Facilitating a default

Economist
June 30, 2011

The biggest private Greek creditors are now in the bag. Days after the circulation of a plan drafted by French banks to roll over much of the Greek debt that they hold, German banks said that they would do much the same. No details are available, largely because they have yet to be thrashed out, but Joseph Ackermann, the boss of Deutsche Bank, and Wolfgang Schäuble, Germany's finance minister, said that they had agreed in principle that €3.2 billion ($4.6 billion) would be rolled over.

Exactly what will be done is still a bit of a mystery to both the banks and German politicians. This is because the plan that must emerge by Sunday will, like the existing French plan, probably be a fiendish construct designed by lawyers and accountants to deliver some relief to Greece without triggering a declaration by credit-rating agencies that the country is in default. Even if the details are fuzzy, the broad parameters of it seem clear.

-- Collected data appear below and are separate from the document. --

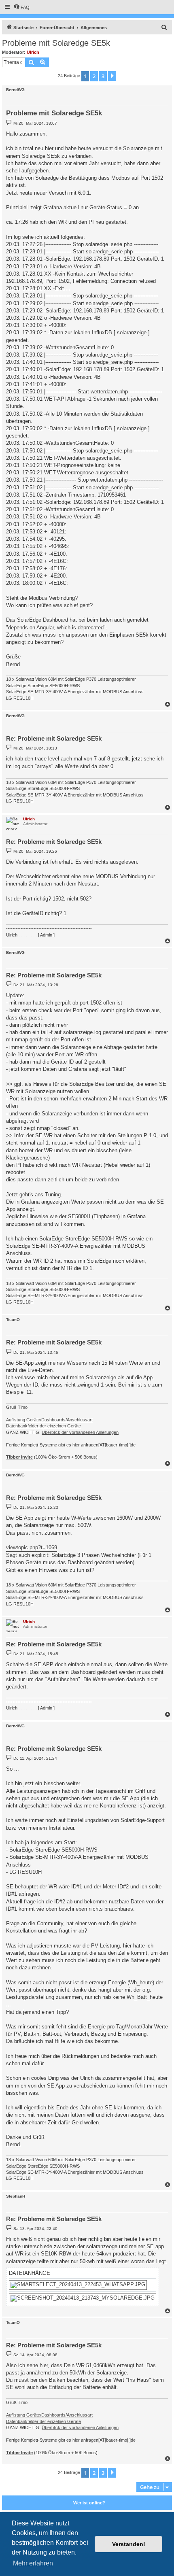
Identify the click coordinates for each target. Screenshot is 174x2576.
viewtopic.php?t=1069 (31, 1547)
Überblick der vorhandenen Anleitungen (80, 1432)
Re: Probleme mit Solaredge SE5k (54, 738)
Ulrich (33, 52)
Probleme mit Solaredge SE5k (56, 42)
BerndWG (15, 89)
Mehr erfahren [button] (33, 2563)
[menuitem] (21, 7)
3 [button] (103, 76)
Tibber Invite (19, 1457)
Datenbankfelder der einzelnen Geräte (43, 1425)
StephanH (15, 2196)
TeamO (13, 1319)
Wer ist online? (89, 2502)
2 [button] (94, 76)
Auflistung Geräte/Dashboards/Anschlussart (49, 1419)
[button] (112, 76)
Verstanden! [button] (128, 2544)
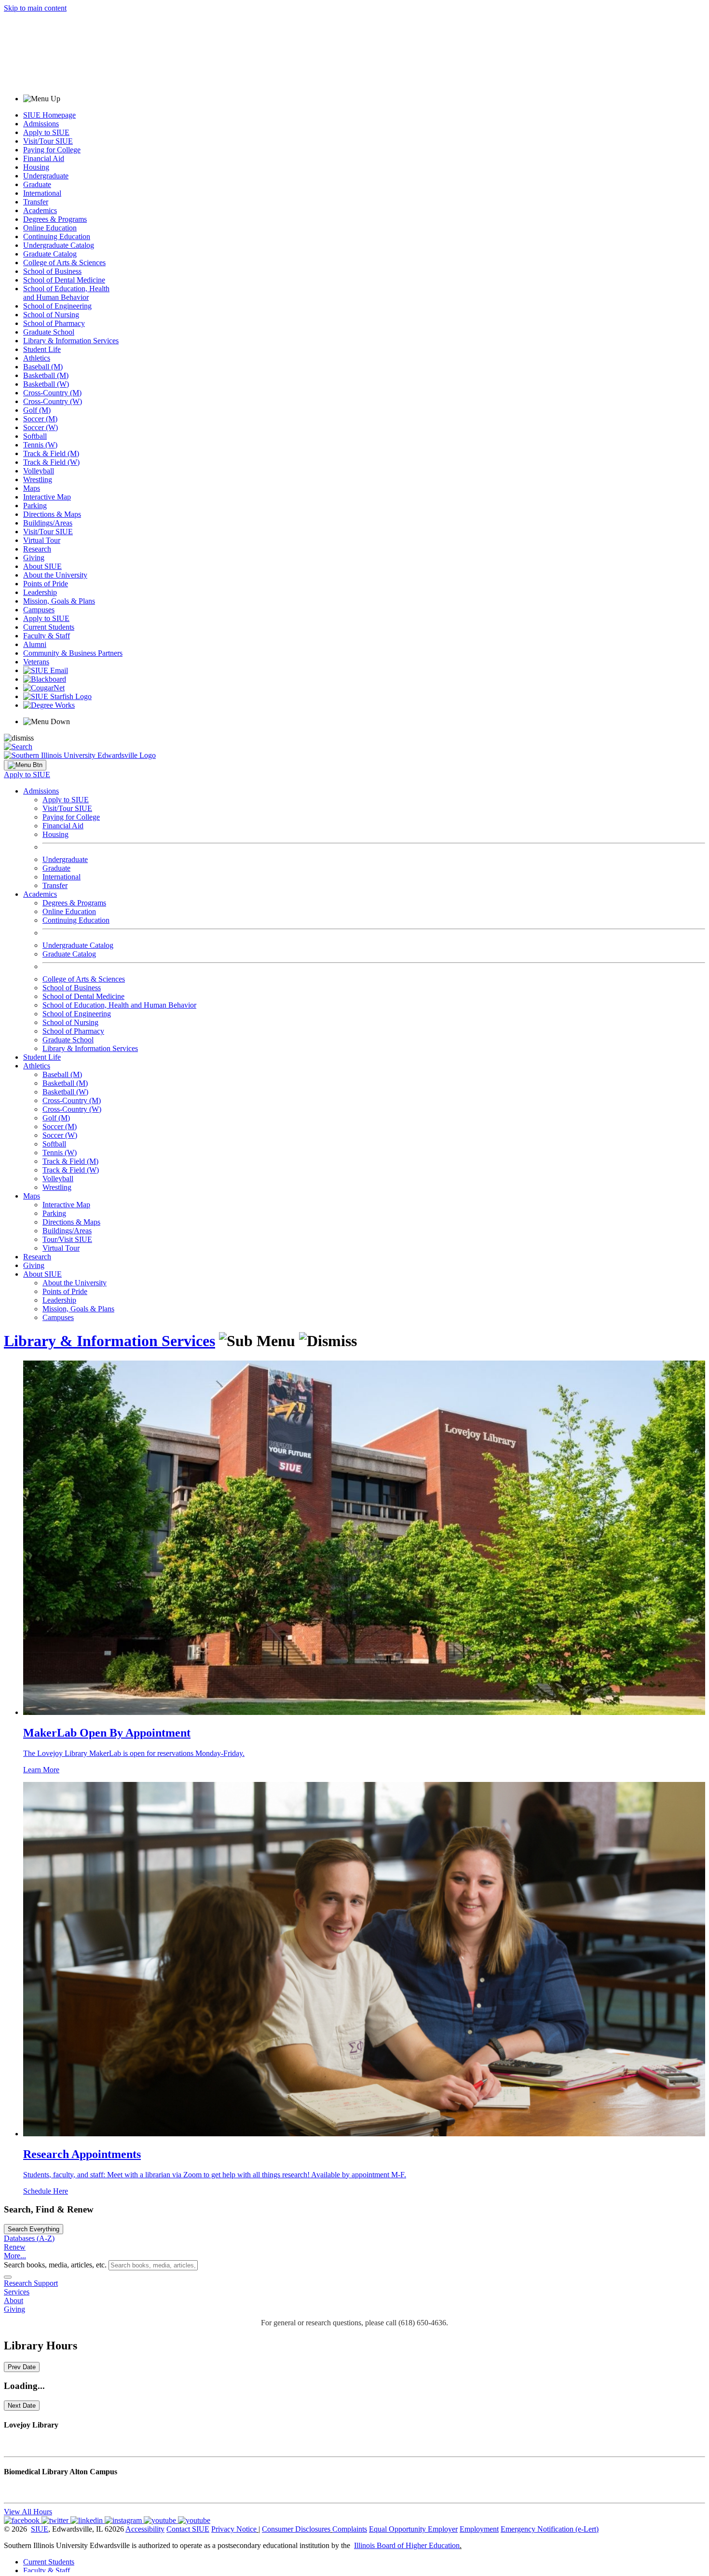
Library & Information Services (71, 341)
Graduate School (48, 332)
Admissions (41, 124)
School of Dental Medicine (64, 280)
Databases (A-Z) (29, 2238)
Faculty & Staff (46, 636)
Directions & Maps (52, 514)
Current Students (48, 627)
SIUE (39, 2529)
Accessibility (144, 2529)
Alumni (34, 644)
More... (15, 2256)
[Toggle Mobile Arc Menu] (25, 765)
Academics (40, 210)
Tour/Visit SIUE (67, 1239)
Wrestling (37, 479)
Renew (15, 2247)
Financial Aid (43, 158)
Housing (36, 167)
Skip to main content (35, 8)
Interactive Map (47, 497)
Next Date (22, 2405)
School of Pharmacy (54, 323)
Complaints (349, 2529)
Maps (31, 488)
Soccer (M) (40, 419)
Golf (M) (37, 410)
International (42, 193)
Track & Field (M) (51, 453)
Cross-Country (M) (52, 393)
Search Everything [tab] (33, 2229)
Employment (479, 2529)
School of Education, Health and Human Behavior (66, 292)
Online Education (50, 228)
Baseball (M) (43, 367)
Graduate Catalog (50, 254)
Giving (33, 557)
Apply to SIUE (46, 132)
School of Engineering (57, 306)
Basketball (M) (45, 375)
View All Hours (28, 2512)
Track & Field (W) (51, 462)
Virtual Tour (41, 540)
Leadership (40, 592)
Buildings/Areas (47, 523)
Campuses (39, 610)
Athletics (36, 358)
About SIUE (42, 566)
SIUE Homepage (49, 115)
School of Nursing (51, 314)
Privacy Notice (234, 2529)
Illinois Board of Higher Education (407, 2545)
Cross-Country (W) (52, 401)
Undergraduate (45, 176)
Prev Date (22, 2367)
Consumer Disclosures (296, 2529)
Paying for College (52, 150)
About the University (55, 575)
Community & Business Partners (73, 653)
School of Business (52, 271)
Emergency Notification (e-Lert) (550, 2529)
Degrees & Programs (55, 219)
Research (37, 549)
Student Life (42, 349)
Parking (35, 505)
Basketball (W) (46, 384)
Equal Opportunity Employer (413, 2529)
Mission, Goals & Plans (59, 601)
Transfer (35, 202)
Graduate (37, 184)
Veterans (36, 662)
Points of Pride (45, 584)
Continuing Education (56, 236)
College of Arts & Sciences (64, 262)
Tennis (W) (40, 445)
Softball (35, 436)
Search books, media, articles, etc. (55, 2265)
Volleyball (38, 471)
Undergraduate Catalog (58, 245)
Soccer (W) (40, 427)
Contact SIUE (187, 2529)
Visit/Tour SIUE (48, 141)
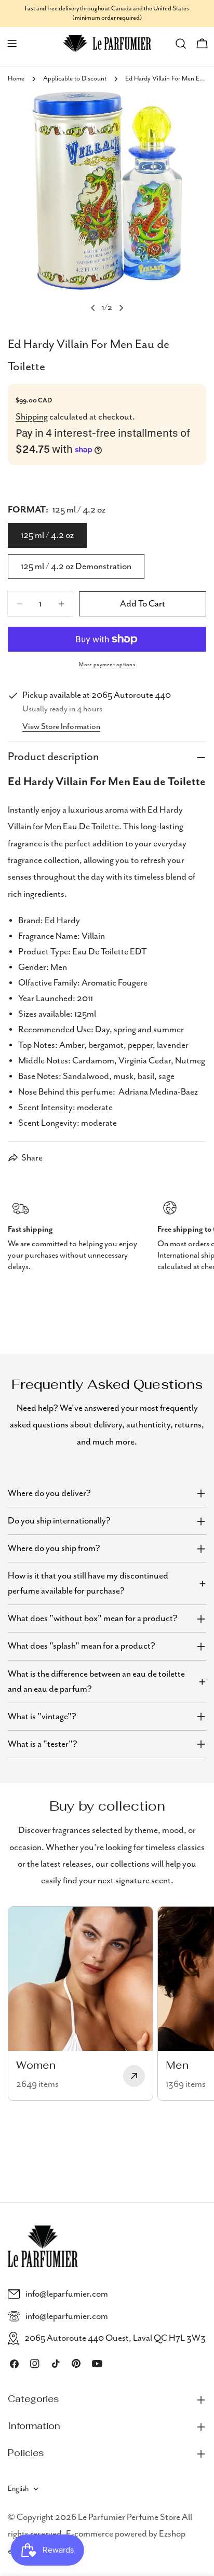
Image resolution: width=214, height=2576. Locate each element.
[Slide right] (121, 308)
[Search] (180, 43)
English (18, 2489)
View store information (61, 727)
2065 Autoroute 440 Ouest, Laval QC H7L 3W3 (115, 2338)
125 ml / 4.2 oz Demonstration (76, 566)
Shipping (32, 417)
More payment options (107, 665)
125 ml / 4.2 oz (47, 535)
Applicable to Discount (74, 79)
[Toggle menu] (12, 43)
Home (16, 79)
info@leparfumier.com (66, 2294)
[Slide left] (93, 308)
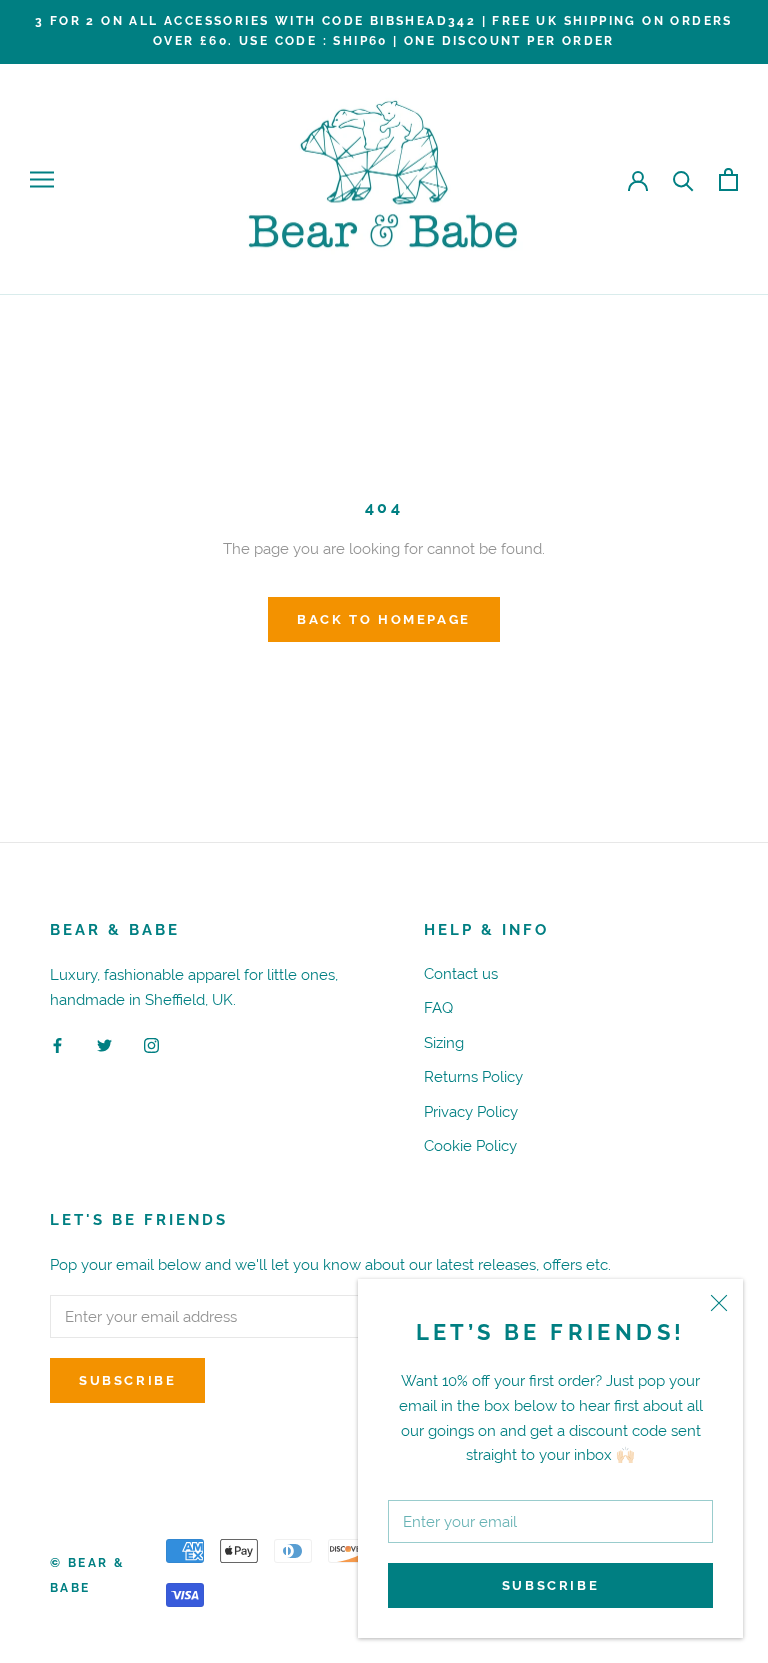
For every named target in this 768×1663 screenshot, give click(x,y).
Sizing (444, 1042)
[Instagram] (151, 1044)
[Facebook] (57, 1044)
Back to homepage (384, 619)
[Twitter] (104, 1044)
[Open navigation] (42, 180)
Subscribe (550, 1585)
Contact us (461, 973)
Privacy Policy (471, 1111)
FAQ (438, 1007)
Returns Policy (473, 1076)
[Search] (683, 179)
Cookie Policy (470, 1145)
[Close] (719, 1303)
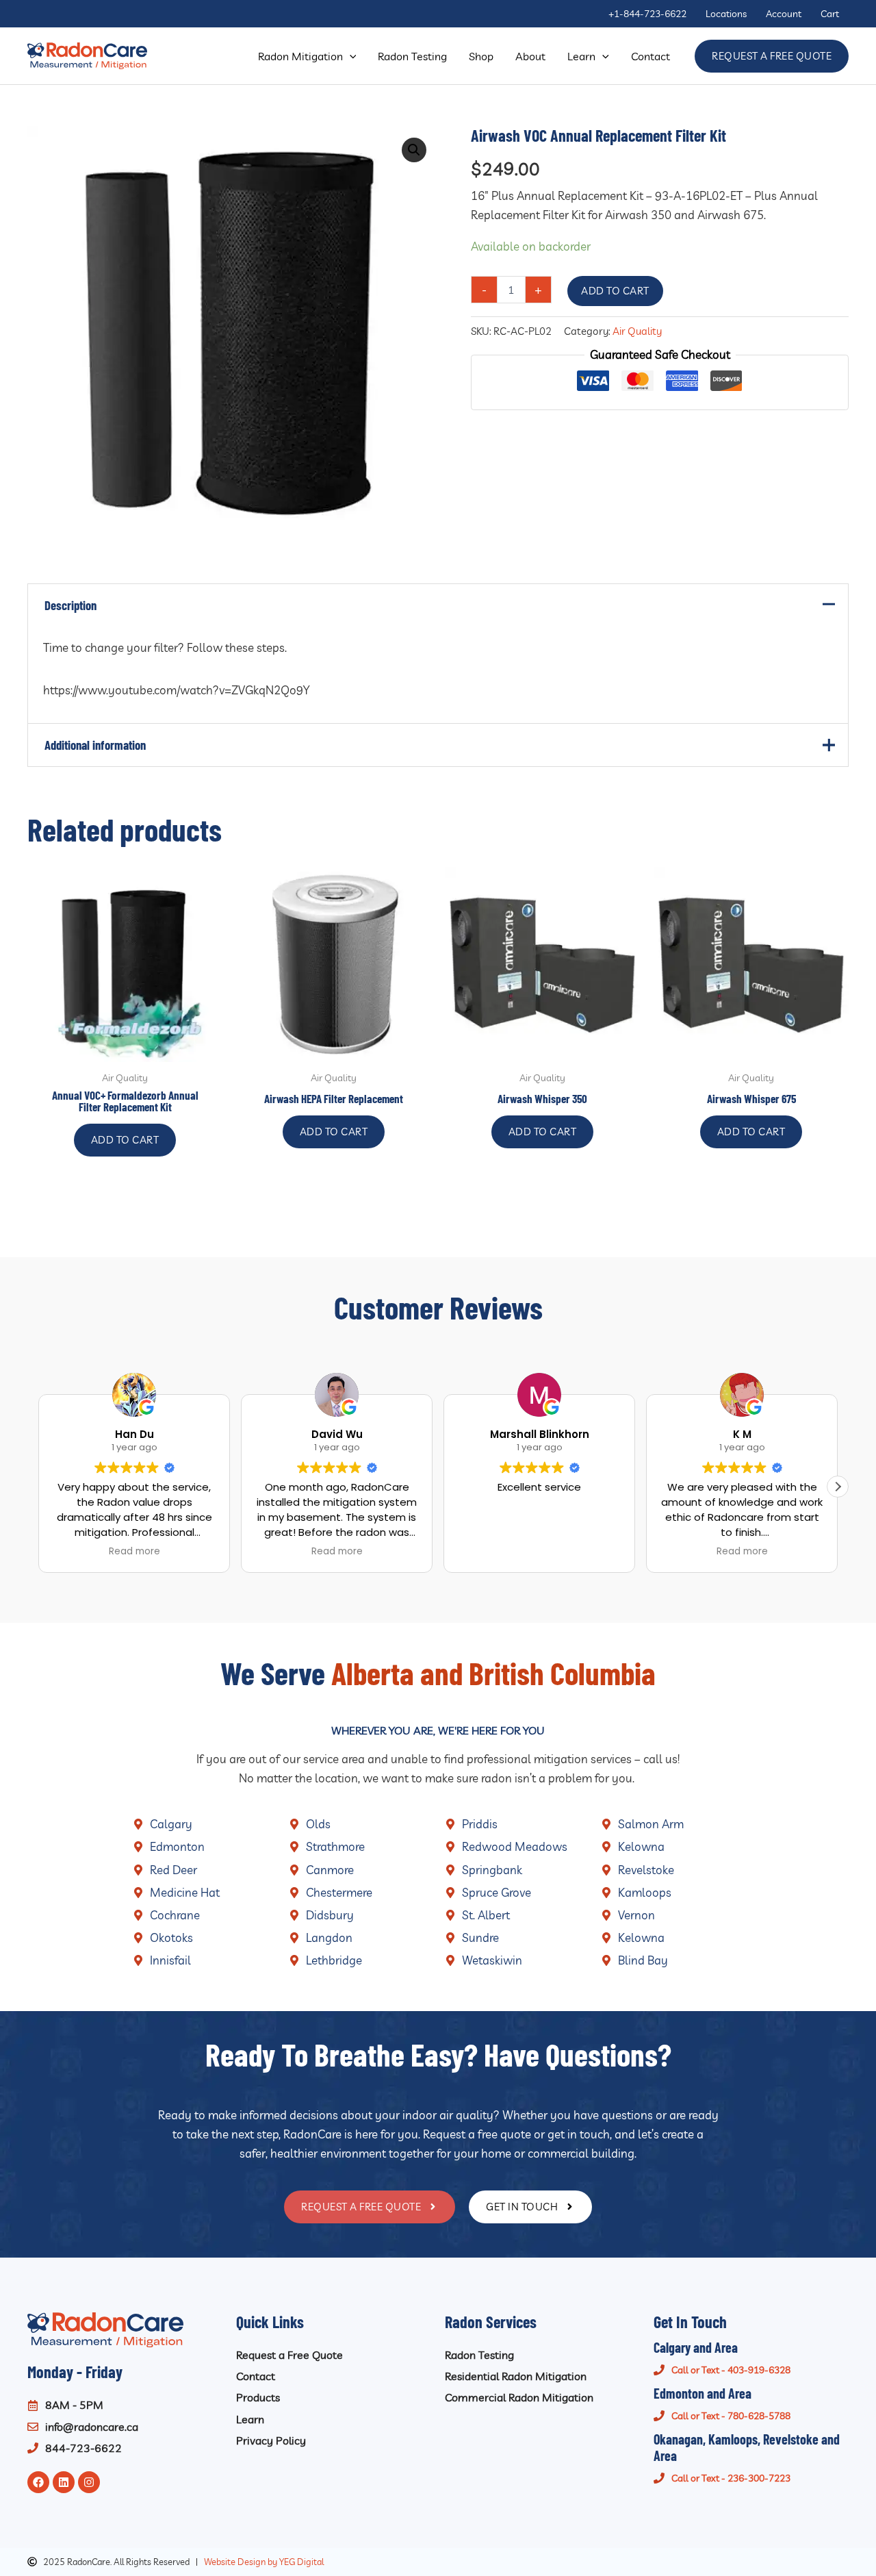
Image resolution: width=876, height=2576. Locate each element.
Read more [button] (134, 1551)
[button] (350, 56)
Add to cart (615, 290)
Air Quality (637, 331)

People close to the talks say that German banks (like their French counterparts) insist that they will only agree to a deal which, in accounting terms, does not force them to write down the value of the Greek bonds they hold.

Thus the German plan is likely to follow the broad outlines of the French one, with Greece borrowing more than it needs and setting some aside by buying safe collateral that could be used to repay banks part of their money if the country defaults. The interest rate that Greece has to pay will probably also be similar to the 5.5-8% proposed under the French plan, although in cash terms Greece would be paying a higher rate for the duration of the rollover because it would also be paying interest on money set aside as collateral.